У дверей на этот раз стоял не Пат, а незнакомый швейцар.
— К графине де Пасси, — бросила я на ходу.
— Миссис Слейтер? — уточнил он вслед (очевидно, Моника предупредила о моем приходе).
— Да, — сказала я не оборачиваясь.
В связи с модернизацией лифтер был упразднен, но утруждаться не потребовалось: кнопка нужного этажа уже светилась, и стоило мне войти, как лифт вознесся вверх. Я только и успела, что пару раз вдохнуть и выдохнуть.
Дверь квартиры была открыта, на пороге маячила тонкая как былинка девушка с миндалевидными глазами и черными как смоль волосами. Серое платье с белым передником было так накрахмалено, что стояло колом и к тому же было ей великовато.
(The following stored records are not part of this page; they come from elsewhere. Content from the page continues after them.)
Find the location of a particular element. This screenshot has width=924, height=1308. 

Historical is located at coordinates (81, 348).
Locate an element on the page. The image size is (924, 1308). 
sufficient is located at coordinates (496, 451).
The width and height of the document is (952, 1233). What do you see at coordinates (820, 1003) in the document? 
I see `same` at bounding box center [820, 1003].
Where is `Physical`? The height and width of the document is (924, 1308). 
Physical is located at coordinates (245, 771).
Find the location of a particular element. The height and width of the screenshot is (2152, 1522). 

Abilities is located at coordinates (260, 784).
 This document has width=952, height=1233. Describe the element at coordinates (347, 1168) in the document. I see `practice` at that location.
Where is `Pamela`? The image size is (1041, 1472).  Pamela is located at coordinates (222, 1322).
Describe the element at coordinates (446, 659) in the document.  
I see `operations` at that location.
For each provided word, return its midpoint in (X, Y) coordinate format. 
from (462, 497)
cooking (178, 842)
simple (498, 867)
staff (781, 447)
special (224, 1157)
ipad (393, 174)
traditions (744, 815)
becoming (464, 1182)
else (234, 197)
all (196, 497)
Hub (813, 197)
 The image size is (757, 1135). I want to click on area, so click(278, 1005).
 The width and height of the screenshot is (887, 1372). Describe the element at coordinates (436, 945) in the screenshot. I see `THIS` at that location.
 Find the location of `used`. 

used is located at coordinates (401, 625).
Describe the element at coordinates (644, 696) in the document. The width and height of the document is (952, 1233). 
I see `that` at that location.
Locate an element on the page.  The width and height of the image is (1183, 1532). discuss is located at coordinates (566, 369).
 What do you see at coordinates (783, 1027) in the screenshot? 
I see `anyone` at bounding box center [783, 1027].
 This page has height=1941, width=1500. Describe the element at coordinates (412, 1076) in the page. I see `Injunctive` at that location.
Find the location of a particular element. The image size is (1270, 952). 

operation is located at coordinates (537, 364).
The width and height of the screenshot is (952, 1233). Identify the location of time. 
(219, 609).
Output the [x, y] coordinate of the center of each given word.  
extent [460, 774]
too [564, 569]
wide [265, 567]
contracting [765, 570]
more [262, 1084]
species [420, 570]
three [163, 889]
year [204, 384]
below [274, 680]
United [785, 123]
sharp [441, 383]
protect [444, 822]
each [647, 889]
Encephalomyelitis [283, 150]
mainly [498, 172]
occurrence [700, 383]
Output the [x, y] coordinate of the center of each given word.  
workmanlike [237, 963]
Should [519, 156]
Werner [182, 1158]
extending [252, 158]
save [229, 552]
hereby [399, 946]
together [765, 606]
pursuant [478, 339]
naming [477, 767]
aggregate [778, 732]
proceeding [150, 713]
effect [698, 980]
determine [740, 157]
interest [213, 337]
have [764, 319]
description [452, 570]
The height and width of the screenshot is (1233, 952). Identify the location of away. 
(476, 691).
Девушка робко улыбнулась и тотчас отвела взгляд, а пропуская меня внутрь, от застенчивости совсем спряталась за дверью и пролепетала: «Por favor, señora!» — таким испуганным голоском, словно боялась, что я ее ударю. Я еще раз прошла по квартире, которую теперь едва узнавала.
У двери спальни горничная остановилась, робко подняла кулачок и тихонько постучала.
— Condesa! Condesa! (Графиня! Графиня!)
— Pase! (Войдите!) — раздалось из-за двери.
Девушка отступила, давая мне дорогу, потом проследовала за мной в спальню. Жемчужно-серый свет пасмурного апрельского утра струился из окон. В отличие от других помещений спальня осталась в точности такой, как я ее помнила: желтые шелковые гардины, кровать с балдахином, кресла с гобеленовой обивкой, комод работы Якоба, обюссонский ковер, туалетный столик, множество фарфоровых безделушек — все было на своих местах. Это поражало тем сильнее, что в остальной части квартиры от прежнего интерьера не осталось камня на камне и бездушный минимализм заменил пышность Старого Света.